THE PROBLEM: Below are the records; give again exactly the line with "Image resolution: width=737", the line with "Task: Click the long-sleeve", and each line that lies between them, and nothing besides.

Stored data:
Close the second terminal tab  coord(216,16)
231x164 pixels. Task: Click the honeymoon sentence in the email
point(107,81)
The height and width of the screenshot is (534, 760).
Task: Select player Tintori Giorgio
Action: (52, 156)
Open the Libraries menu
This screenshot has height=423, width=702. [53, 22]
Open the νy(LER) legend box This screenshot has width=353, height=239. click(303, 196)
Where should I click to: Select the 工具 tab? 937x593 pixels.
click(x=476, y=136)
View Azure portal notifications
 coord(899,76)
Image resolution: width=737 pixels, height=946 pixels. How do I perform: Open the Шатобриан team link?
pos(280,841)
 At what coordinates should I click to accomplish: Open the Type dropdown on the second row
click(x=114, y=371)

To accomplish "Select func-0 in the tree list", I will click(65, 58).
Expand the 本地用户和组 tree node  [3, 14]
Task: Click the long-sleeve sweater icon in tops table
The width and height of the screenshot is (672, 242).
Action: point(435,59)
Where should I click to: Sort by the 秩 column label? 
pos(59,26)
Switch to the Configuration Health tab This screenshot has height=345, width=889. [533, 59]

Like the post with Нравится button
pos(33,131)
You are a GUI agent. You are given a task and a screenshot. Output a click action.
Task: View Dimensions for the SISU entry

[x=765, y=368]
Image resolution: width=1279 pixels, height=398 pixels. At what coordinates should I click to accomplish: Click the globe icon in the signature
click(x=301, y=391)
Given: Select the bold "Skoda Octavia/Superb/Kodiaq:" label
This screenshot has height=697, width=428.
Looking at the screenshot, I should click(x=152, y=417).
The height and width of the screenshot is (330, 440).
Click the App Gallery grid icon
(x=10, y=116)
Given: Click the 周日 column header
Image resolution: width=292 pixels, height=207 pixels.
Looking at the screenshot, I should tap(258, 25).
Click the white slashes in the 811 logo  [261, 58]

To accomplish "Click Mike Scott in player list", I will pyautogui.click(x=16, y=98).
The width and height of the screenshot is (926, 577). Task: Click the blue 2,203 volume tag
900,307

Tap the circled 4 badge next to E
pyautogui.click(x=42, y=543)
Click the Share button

SOLUTION TO THIS TASK:
Image resolution: width=737 pixels, height=946 pixels. How do I perform: Open the Шатобриан team link?
pos(280,841)
 At what coordinates should I click to accomplish: Open the Type dropdown on the second row
click(x=114, y=371)

To accomplish "Select func-0 in the tree list", I will click(65, 58).
Expand the 本地用户和组 tree node  [3, 14]
Task: Click the long-sleeve sweater icon in tops table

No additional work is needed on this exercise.